* — Мне холодно.
— На то и зима, чтобы мерзнуть, — отвечает богач.
* Зима. Оконные стекла, расписанные Валлотоном.
* Даже ветер и тот замерз.
* Лед на лугах, как разбросанные осколки разбитого зеркала.
* Им хочется увидеть душу огня.
Огонь в очаге, который то и дело гаснет, с которого ни на минуту нельзя спускать глаз, — их единственный собеседник.
* Корова. Приходится задавать ей корм в три приема. Иначе она все сено затопчет в подстилку. Это не то, что лошадь.
7 января. Простая жизнь. Нам нужен слуга для того, чтобы запирать ставни, зажигать лампу, а ведь всякий честный человек должен сам черпать удовольствие в этом несложном домашнем труде.
* Бывают часы, когда, сам не знаю почему, мне хочется себя наказать.
9 января. …У того, кто является социалистом от рассудка, могут быть все недостатки богатых; социалист чувства должен обладать всеми добродетелями бедных.
* — Я более уверен в Жоресе, чем в самом себе, — говорит Леон Блюм. — Это человек абсолютной честности.
Он смел во всем, но стыдлив. Его коробит от грубостей Вивиани[93]. Он никак не может привыкнуть.
Он живет интересами семьи. Жена не понимает его, но гордится им, как гордится своим мужем жена сборщика налогов или субпрефекта. То, что его дочь крестили в церкви, — это победа жены и тещи. Возможно, что так было условлено при заключении брака.
Он в фальшивом положении, и сам его всячески осложняет. Все вокруг используют его, чтобы обделывать свои собственные дела. Социалисты его предают, а республиканцы эксплуатируют.
— Это великий писатель, — говорит Леон Блюм.
— Да, — говорю я, — это человек великих дарований. Ему следовало бы написать две-три поэмы в прозе. Эта тонкая работа научила бы его остерегаться словесного изобилия.
12 января. Бурже психолог! А вы прочтите хоть одну страницу Тристана Бернара или мою!
13 января. В моем остывшем сердце несколько редкостных красивых чувств, словно птицы с маленькими лапками прогуливаются по снегу.
* Заметили ли вы, что если женщине говорят, что она хорошенькая, она всегда верит, что это правда.
* — Что, в сущности, вы ставите женщинам в упрек?
— Я считаю, что женщины глупы.
— Возможно, только некоторые.
— Нет, все! Все, с которыми мне приходилось беседовать.
— Значит, у вас ни разу не было с женщиной интересного разговора?
— Нет, были.
— А остроумного?
— И остроумные были.
— Тогда в чем же дело?
— Дело в том, что это еще не доказательство в пользу дам, ведь это я лез из кожи, чтобы поддерживать с ними остроумную и интересную беседу.

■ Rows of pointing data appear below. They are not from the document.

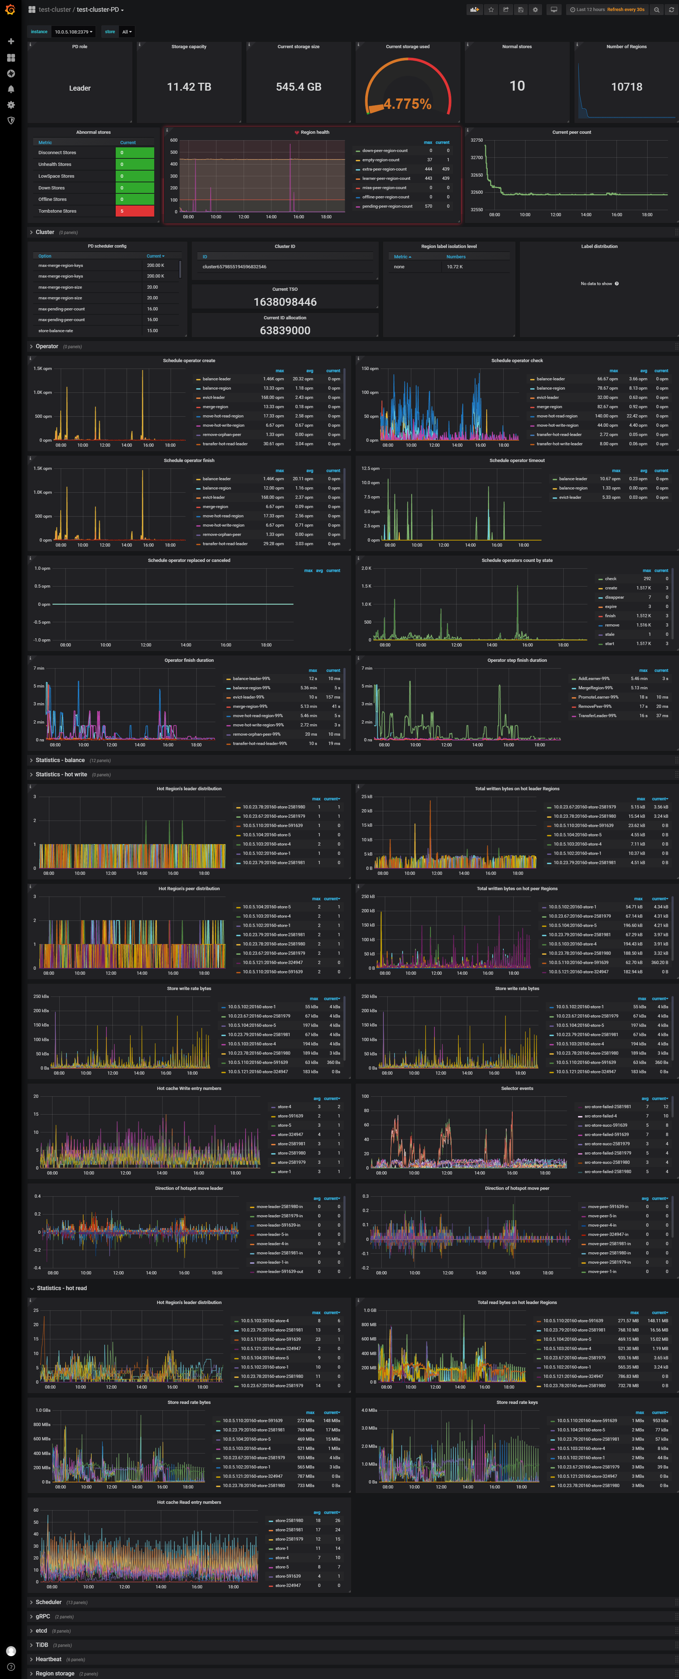Toggle empty-region-count series in Region health
This screenshot has width=679, height=1679.
(x=381, y=160)
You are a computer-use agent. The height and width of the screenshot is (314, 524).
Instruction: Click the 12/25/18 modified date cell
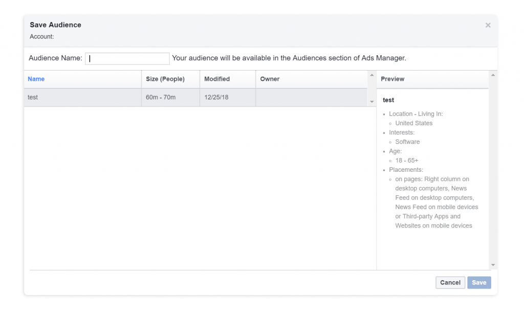216,98
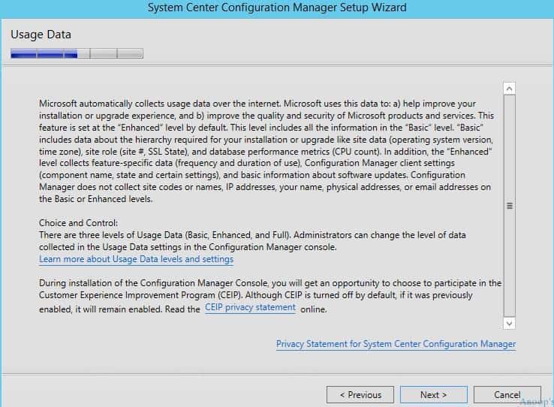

16 января. У Ростана был свой кучер, который возил только его. Ростан ужасно его жалел. Когда он после театра ужинал, то не мог без содрогания думать о том, что кучер мерзнет на козлах, мокнет под дождем далеко за полночь. Эта мысль отравляла ему все удовольствие. Поэтому он приказывал поднести вознице стакан грога и сказать, чтобы тот ехал домой, хозяин, мол, наймет фиакр.
Как-то ночью кучер ввалился в кафе и заявил «мосье», что уходит. Обозлился, что его не принимают всерьез.
20 января. Сжимать свою жизнь так же интересно, как и раздвигать ее вширь.
21 января. В театре Эвр. Идет «Джоконда» д’Аннунцио. Строфы про белый мрамор звучат красиво, да и то лишь потому, что мы считаем мрамор более шикарным, чем обычный строительный камень…
В первом, слащавейшем акте Леон Блюм позади меня дает сигнал к аплодисментам.
— Ренару это не нравится, — говорит он.
— Не нравится.
— Но это же лирика, красота.
— А по-моему, это пустячки.
— Вы, кажется, сердитесь, — говорит он.
— Да, меня сердят ваши восторги.
Он доказывает мне, что между нами непроходимая пропасть, которую я, впрочем, и не собираюсь преодолевать.
Второе действие. Я аплодирую строфе о мраморе. В своей ложе Мендес заявляет: «Как это прекрасно», — и аплодирует, стуча тростью.
— Ага! А почему вы вдруг зааплодировали? — спрашивает меня Блюм.
— Потому что, по-моему, это хорошо.
В антракте.
— Да, — говорю я, — строфа неплоха. У д’Аннунцио, не спорю, есть известное чувство пластической красоты, но нравственная его красота оставляет меня холодным. Его страдания меня не трогают. И плевать мне на его скульптора!